ONE of the leading cliches of our time involves our use of the word conversation. References are made to the importance of “the conversation” on a policy issue or the need for individuals to take part in “a conversation” with a view to reaching an agreement.

Yet the evidence suggests that, after a quarter of a century of ­economic growth, it is becoming increasingly difficult in Australia to have a considered discussion on economic reform.

Take industrial relations, for example. Last month, the Productivity Commission released the Workplace Relations Framework draft. This was a thoughtful and considered document prepared by economists working for a public-sector organisation that had played an important role in Australia’s economic development for close to a half-century.

However, the response to the release of the Productivity Commission’s five issue papers on workplace relations was accompanied by shrill responses that made considered debate all but impos­sible, especially concerning the minimum wage and penalty rates.

The leading players in the ill-considered response to the ­Productivity Commission’s contribution to the workplace ­relations debate were journalists, trade union leaders and non-­Coalition politicians.

On February 2, Tony Abbott delivered an address to the National Press Club. An early question came from Malcolm Farr of He ­referred to the Productivity Com­mission, then asked: “Are you aware of, or have you read, any credible study or research that says lowering or removing the minimum wage creates more jobs?” It was an intended “gotcha” question. Farr’s implication was clear: namely, that the Prime Minister intended, or would like, to lower or abandon the minimum wage.

Not surprisingly, Abbott replied that the Coalition government had no intention of reducing the minimum wage. But Farr’s question had the effect of closing down the debate.

Even if Abbott wanted to control wages in Australia, he has no such power. As Farr should be aware, in December 1973 the Whitlam Labor government sought, by referendum, to give the commonwealth government pow­er to make laws with respect to incomes and prices. The proposal failed comprehensively.

If the minimum wage, set at $16.87 an hour for adults (or about $33,300 annually for a full-time employee), is to be lowered or abandoned, this can be done only by the Fair Work Commission. The FWC operates independently of government. If Farr had read the ­Pro­ductivity Commission’s report in its entirety, he would be aware of the argument that a higher minimum wage may increase inequality if it lowers employment in low-income households.

The author of the 2007 paper, cited by the Productivity Commission, is none other than Andrew Leigh, who has been the Labor member for Fraser in the ACT since 2010. Fancy that.

On January 29, shortly after the release of the commission’s draft report, ACTU president Ged Kearney appeared on Radio National Breakfast. Interviewer Alison Carabine raised the issue of penalty rates as they affected the tourism industry in Queensland. She mentioned that “tourism operates 24/7, it’s not Monday to Friday 9 till 5”. “Wouldn’t there be even more work for Queenslanders if some of the excesses of penalty rates were pared back?” Carabine said, and added: “Isn’t there some sensible ground that can be reached here?”
++++++
# EXERCISE SET
1: According to the article on Australia's economic reform debate, why could Tony Abbott not lower the minimum wage even if he wanted to?
2: Reproduce the passage of the article on Australia's economic reform debate from "Not surprisingly, Abbott" up to and including "proposal failed comprehensively.".

Entries from a dataset
++++++
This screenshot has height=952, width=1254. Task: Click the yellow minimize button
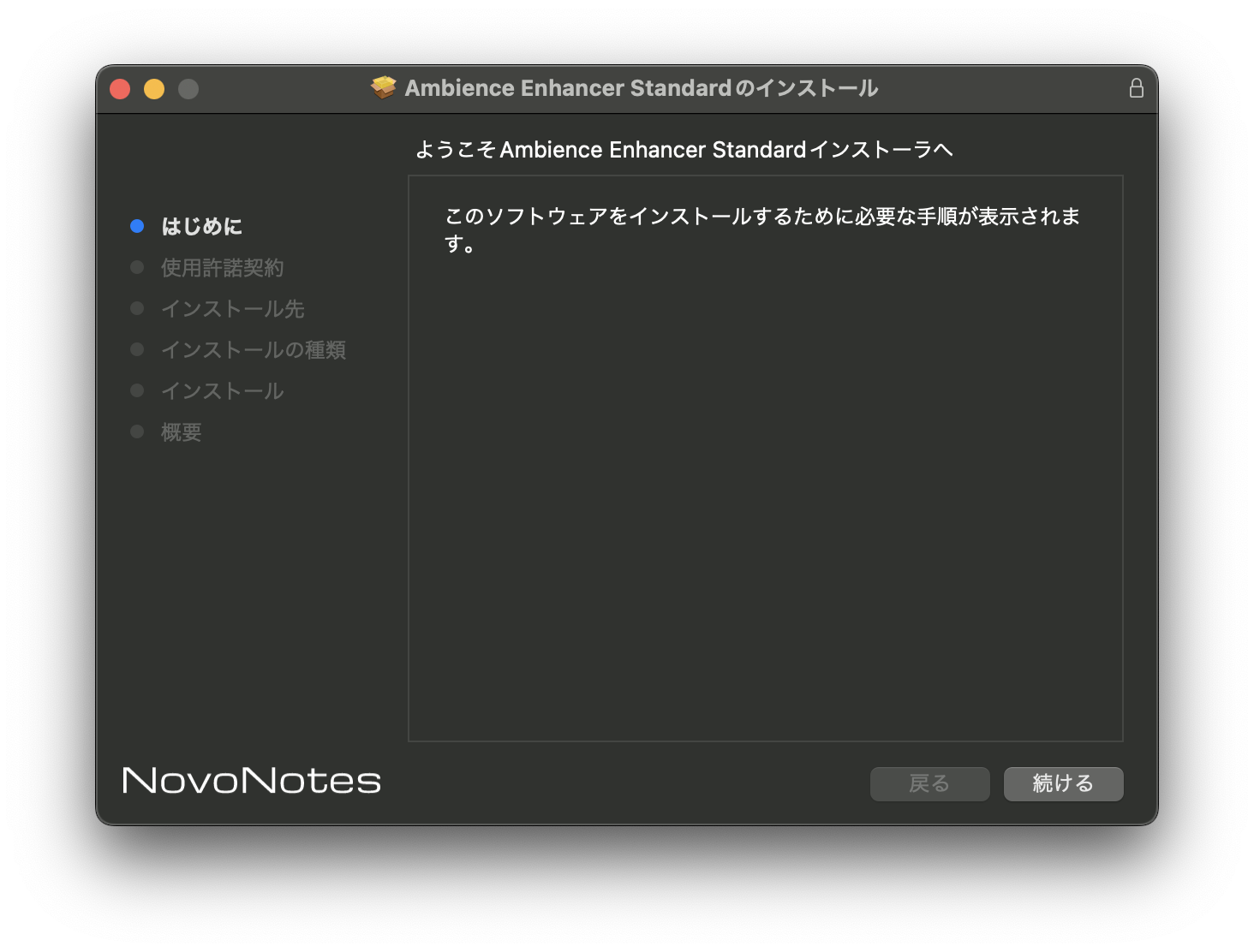pyautogui.click(x=154, y=88)
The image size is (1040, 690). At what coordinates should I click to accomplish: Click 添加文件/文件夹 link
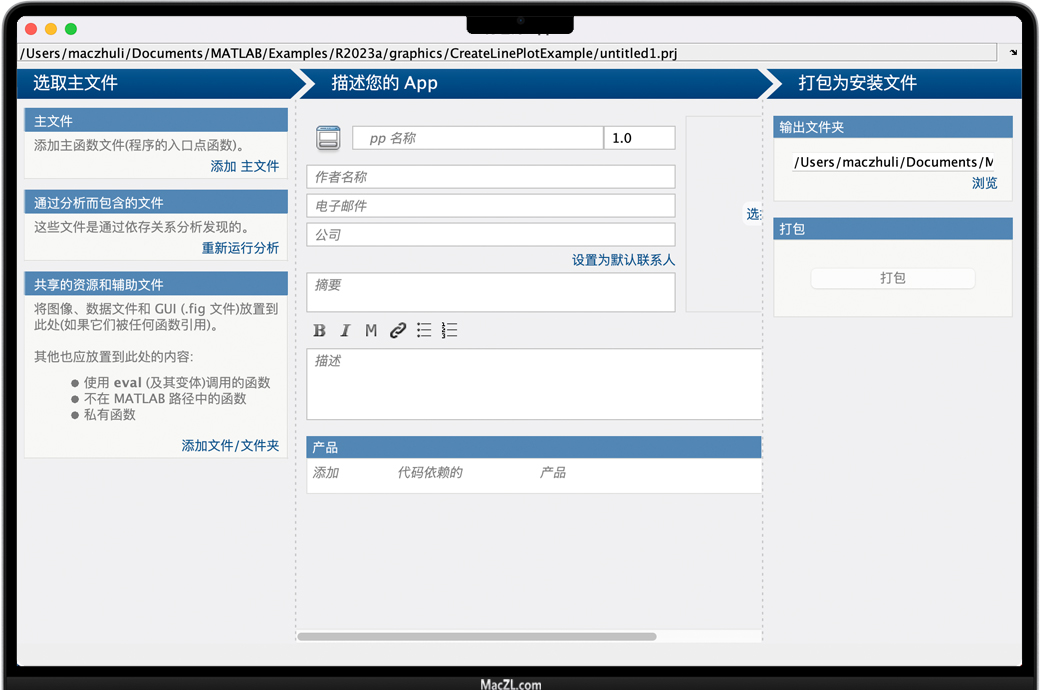point(230,445)
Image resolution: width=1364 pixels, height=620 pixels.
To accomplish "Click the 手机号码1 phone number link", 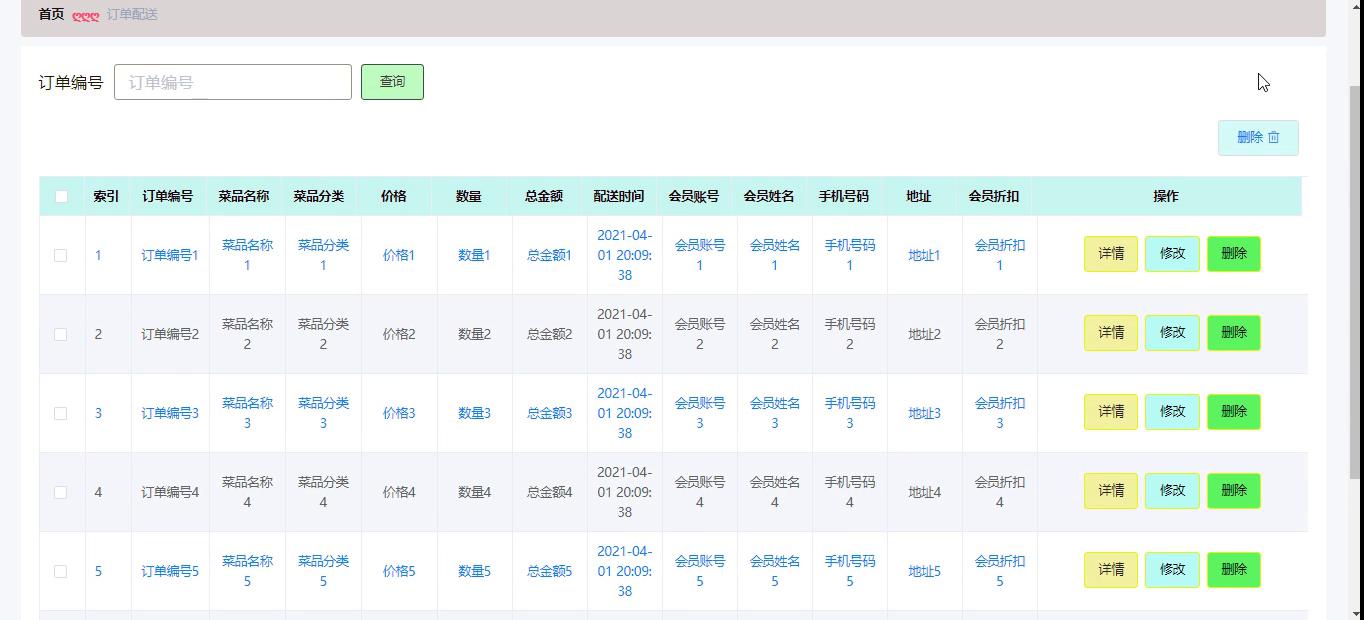I will click(849, 254).
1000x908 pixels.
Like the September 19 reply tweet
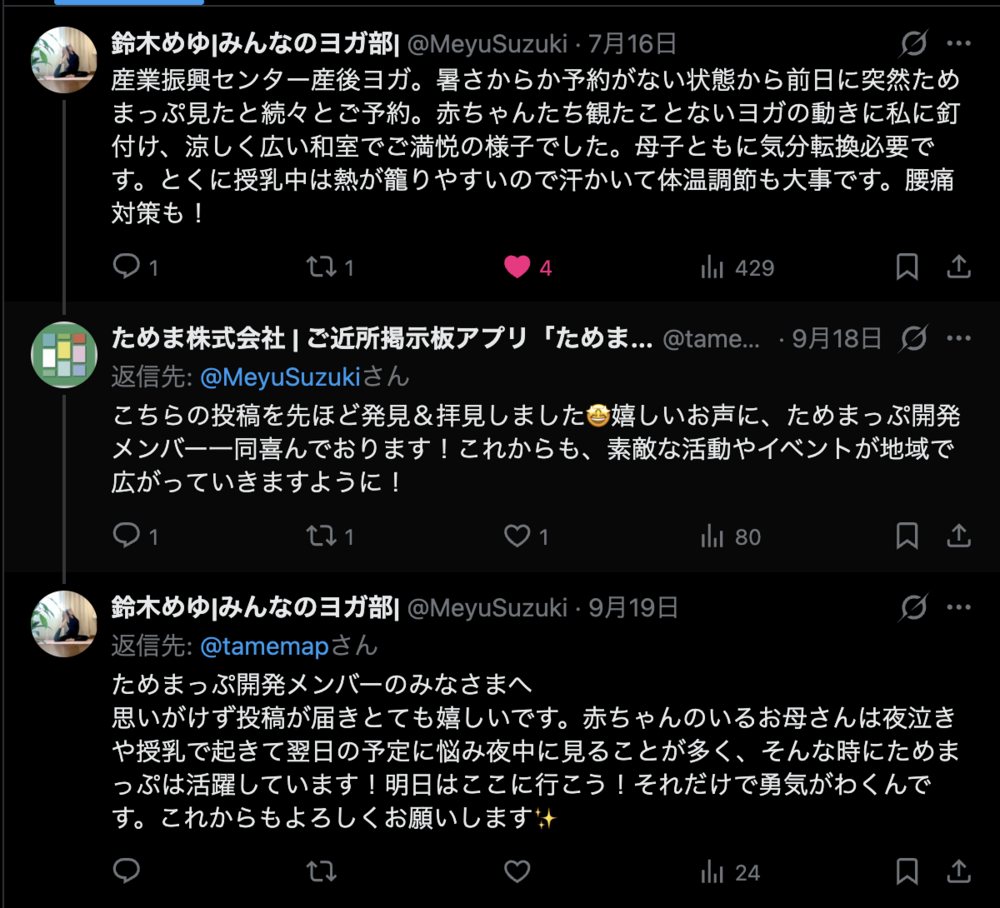point(517,871)
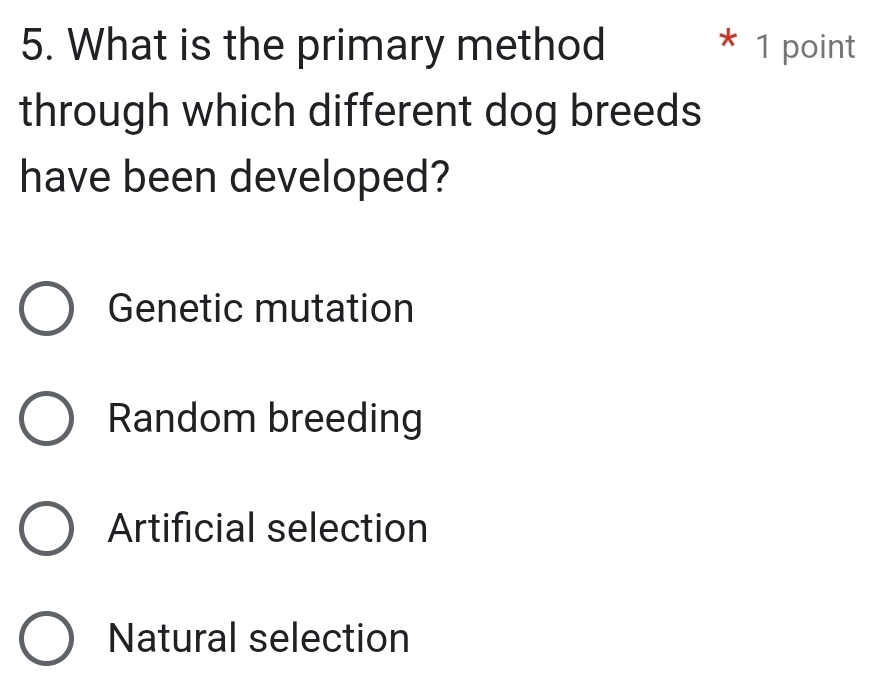Click the Random breeding option label
Screen dimensions: 886x694
[x=265, y=420]

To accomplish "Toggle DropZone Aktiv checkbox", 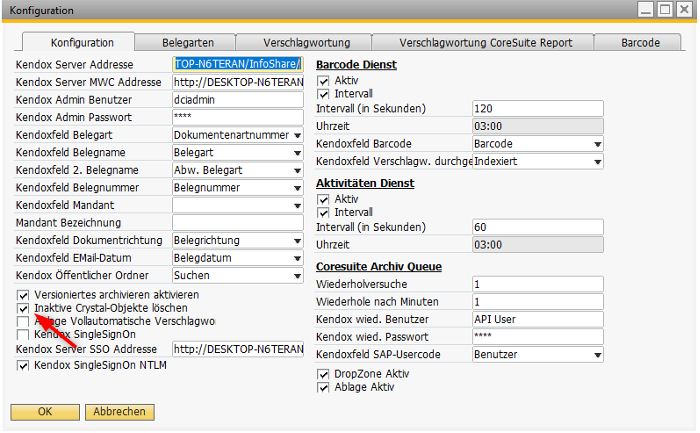I will pos(323,374).

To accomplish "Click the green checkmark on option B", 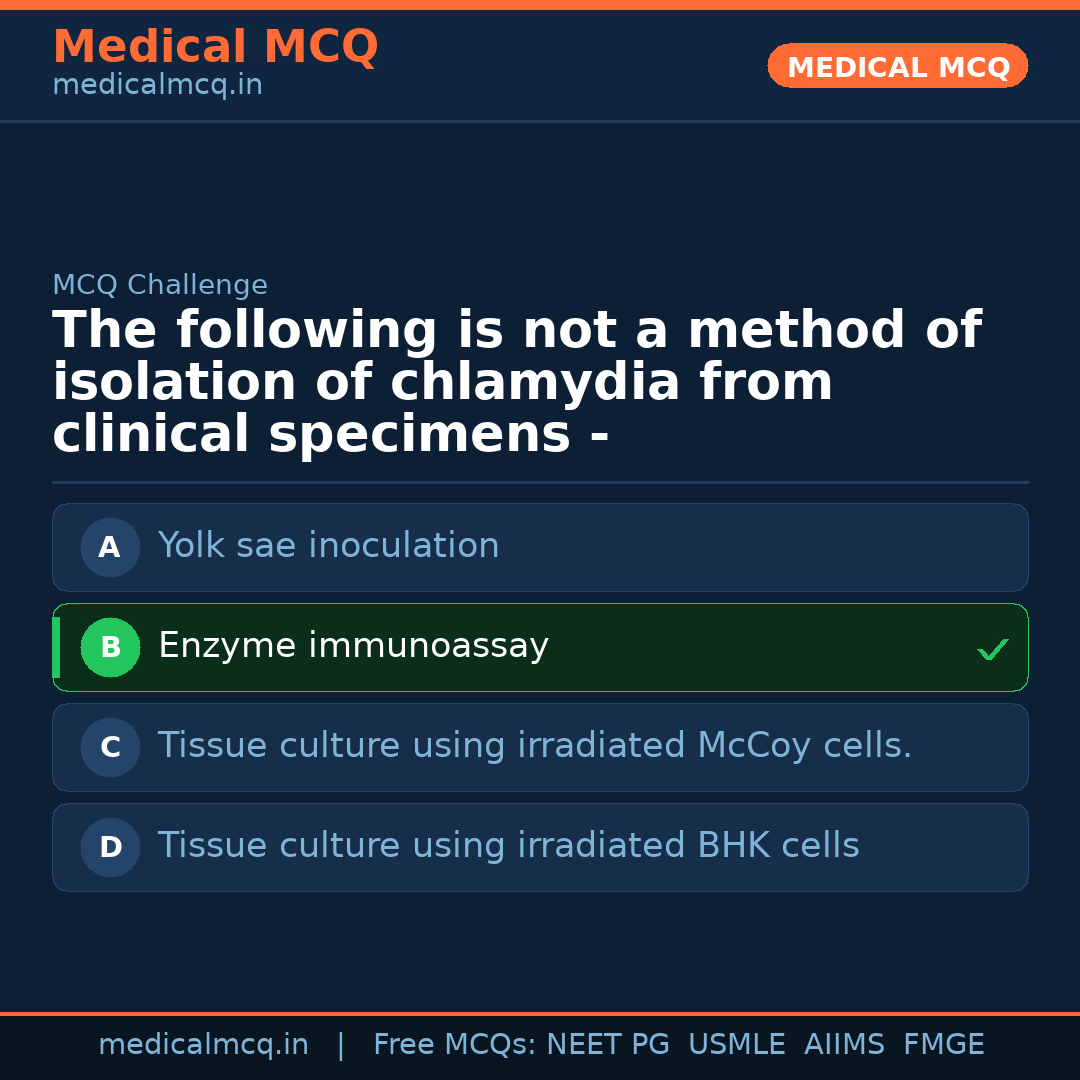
++++++
# ANSWERS
1: In December 1973, the Whitlam Labor government held a referendum to give the commonwealth power to make laws on incomes and prices, and the proposal failed comprehensively. The minimum wage can be lowered or abandoned only by the Fair Work Commission, which operates independently of government.

2:
Not surprisingly, Abbott replied that the Coalition government had no intention of reducing the minimum wage. But Farr’s question had the effect of closing down the debate.

Even if Abbott wanted to control wages in Australia, he has no such power. As Farr should be aware, in December 1973 the Whitlam Labor government sought, by referendum, to give the commonwealth government pow­er to make laws with respect to incomes and prices. The proposal failed comprehensively.